--- Information shown Enclosed Below ---

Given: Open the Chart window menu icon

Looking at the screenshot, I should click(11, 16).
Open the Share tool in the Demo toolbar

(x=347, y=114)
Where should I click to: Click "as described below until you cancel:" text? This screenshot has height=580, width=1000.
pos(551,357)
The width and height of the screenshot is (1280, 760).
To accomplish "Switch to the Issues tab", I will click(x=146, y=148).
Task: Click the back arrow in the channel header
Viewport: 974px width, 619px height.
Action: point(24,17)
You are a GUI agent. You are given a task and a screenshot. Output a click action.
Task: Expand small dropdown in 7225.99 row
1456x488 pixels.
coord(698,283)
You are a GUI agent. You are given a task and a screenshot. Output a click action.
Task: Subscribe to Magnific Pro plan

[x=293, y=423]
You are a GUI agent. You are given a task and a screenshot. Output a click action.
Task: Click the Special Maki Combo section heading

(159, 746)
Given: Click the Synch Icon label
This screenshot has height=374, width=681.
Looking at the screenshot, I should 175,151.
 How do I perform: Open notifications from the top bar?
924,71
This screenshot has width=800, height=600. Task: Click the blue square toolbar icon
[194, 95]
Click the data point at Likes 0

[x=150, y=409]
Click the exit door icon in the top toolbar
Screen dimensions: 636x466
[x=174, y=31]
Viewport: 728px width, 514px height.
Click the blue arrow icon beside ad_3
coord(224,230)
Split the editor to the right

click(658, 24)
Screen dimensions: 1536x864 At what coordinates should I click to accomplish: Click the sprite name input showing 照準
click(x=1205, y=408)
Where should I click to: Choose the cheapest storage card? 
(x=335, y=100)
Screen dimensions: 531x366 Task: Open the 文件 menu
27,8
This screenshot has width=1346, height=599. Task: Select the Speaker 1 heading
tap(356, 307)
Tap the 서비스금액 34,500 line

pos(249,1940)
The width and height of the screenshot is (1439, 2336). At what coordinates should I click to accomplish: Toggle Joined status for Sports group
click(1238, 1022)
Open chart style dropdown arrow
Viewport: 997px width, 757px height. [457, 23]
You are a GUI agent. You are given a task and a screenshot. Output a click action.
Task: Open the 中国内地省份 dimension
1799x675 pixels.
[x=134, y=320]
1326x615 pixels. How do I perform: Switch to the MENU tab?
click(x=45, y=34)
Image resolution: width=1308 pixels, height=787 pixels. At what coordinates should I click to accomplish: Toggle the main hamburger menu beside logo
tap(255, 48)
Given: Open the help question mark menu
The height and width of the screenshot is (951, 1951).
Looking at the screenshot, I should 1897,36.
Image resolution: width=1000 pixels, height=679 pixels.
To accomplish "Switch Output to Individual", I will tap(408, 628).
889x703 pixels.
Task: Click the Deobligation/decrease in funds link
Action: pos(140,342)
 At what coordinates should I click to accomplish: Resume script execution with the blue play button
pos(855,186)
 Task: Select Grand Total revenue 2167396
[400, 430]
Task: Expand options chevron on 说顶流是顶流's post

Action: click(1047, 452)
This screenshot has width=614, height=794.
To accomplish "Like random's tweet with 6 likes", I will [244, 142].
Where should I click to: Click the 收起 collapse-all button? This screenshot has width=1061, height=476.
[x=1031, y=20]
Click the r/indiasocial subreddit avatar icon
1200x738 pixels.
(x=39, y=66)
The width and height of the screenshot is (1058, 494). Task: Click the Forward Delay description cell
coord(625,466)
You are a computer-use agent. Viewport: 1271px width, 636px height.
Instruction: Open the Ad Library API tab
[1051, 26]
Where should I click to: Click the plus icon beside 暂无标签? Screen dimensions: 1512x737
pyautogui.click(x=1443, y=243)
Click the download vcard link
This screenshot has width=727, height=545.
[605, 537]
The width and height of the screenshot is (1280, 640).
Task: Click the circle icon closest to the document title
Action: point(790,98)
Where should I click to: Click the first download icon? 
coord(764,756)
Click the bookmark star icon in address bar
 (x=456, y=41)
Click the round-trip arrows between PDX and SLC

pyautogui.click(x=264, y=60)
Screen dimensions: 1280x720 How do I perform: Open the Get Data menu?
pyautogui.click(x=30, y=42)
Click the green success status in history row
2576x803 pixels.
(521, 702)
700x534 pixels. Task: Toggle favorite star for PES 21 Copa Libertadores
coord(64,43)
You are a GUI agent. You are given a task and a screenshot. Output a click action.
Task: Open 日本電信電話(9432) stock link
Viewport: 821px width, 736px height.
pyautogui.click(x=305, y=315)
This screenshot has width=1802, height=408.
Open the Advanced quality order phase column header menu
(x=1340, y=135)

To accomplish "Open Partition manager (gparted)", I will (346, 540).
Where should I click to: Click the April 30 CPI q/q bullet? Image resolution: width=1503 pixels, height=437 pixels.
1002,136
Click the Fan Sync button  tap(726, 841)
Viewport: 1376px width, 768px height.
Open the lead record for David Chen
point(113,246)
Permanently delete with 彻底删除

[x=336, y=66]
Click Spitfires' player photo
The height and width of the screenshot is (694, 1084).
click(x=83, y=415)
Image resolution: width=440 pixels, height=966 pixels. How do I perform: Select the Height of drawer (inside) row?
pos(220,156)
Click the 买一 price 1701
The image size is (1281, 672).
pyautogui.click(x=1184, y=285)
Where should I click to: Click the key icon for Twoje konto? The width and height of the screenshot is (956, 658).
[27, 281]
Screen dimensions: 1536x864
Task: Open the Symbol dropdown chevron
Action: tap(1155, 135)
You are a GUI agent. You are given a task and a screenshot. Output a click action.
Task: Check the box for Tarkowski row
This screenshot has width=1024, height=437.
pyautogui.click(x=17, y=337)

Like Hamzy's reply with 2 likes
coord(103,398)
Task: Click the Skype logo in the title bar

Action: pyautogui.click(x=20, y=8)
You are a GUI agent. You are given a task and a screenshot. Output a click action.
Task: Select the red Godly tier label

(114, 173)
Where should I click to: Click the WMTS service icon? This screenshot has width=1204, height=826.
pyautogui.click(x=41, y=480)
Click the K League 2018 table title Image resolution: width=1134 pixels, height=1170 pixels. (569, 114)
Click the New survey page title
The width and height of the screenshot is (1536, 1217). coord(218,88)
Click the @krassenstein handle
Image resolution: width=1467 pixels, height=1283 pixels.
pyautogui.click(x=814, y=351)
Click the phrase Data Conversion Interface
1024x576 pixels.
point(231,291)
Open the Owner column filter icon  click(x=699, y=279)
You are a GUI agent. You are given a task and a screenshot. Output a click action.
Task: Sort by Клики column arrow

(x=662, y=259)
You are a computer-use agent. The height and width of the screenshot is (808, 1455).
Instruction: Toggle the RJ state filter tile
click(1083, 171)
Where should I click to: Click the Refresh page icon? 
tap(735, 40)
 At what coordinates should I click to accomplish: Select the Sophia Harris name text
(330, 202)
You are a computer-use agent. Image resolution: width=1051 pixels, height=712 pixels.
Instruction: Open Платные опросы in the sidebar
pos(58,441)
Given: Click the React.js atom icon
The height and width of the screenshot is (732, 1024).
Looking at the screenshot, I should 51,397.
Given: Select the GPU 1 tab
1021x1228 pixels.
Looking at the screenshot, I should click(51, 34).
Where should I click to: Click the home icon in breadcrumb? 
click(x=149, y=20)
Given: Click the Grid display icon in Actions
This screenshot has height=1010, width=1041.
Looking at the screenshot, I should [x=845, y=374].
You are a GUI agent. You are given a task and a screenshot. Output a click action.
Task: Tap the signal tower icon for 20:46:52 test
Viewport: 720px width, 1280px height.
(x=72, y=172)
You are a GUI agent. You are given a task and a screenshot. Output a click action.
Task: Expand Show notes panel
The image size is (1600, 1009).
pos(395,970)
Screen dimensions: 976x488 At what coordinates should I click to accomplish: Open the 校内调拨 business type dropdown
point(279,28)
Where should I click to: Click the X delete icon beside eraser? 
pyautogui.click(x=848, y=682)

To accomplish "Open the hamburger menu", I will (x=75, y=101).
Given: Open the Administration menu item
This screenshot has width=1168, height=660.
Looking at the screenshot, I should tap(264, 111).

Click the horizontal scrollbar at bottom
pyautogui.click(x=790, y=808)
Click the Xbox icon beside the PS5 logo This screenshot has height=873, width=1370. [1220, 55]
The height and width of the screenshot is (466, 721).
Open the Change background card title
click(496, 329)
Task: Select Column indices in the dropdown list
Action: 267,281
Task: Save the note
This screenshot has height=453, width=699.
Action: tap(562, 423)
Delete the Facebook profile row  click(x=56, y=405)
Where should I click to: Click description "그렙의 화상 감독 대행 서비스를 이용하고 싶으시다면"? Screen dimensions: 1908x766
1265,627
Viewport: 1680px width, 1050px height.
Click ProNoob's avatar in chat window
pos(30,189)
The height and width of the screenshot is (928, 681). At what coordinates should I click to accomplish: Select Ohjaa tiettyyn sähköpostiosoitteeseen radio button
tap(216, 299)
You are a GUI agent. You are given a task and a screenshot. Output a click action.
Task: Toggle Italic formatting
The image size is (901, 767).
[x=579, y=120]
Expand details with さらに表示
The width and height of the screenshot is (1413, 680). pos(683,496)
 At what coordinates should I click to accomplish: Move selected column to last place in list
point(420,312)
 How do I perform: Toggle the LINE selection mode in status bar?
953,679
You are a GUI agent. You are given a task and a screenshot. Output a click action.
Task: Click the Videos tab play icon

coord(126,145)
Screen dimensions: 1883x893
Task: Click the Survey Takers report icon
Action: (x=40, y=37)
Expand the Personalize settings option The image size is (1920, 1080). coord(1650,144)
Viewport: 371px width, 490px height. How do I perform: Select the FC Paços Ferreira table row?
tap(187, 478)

--- End of Enclosed Information shown ---

#### Task brief
After locating the line that contains "Given: Click the Synch Icon label", please copy exactly every line from the start of the records through it, and nothing else.

#### Reply
Given: Open the Chart window menu icon

Looking at the screenshot, I should click(11, 16).
Open the Share tool in the Demo toolbar

(x=347, y=114)
Where should I click to: Click "as described below until you cancel:" text? This screenshot has height=580, width=1000.
pos(551,357)
The width and height of the screenshot is (1280, 760).
To accomplish "Switch to the Issues tab", I will click(x=146, y=148).
Task: Click the back arrow in the channel header
Viewport: 974px width, 619px height.
Action: point(24,17)
You are a GUI agent. You are given a task and a screenshot. Output a click action.
Task: Expand small dropdown in 7225.99 row
1456x488 pixels.
coord(698,283)
You are a GUI agent. You are given a task and a screenshot. Output a click action.
Task: Subscribe to Magnific Pro plan

[x=293, y=423]
You are a GUI agent. You are given a task and a screenshot. Output a click action.
Task: Click the Special Maki Combo section heading

(159, 746)
Given: Click the Synch Icon label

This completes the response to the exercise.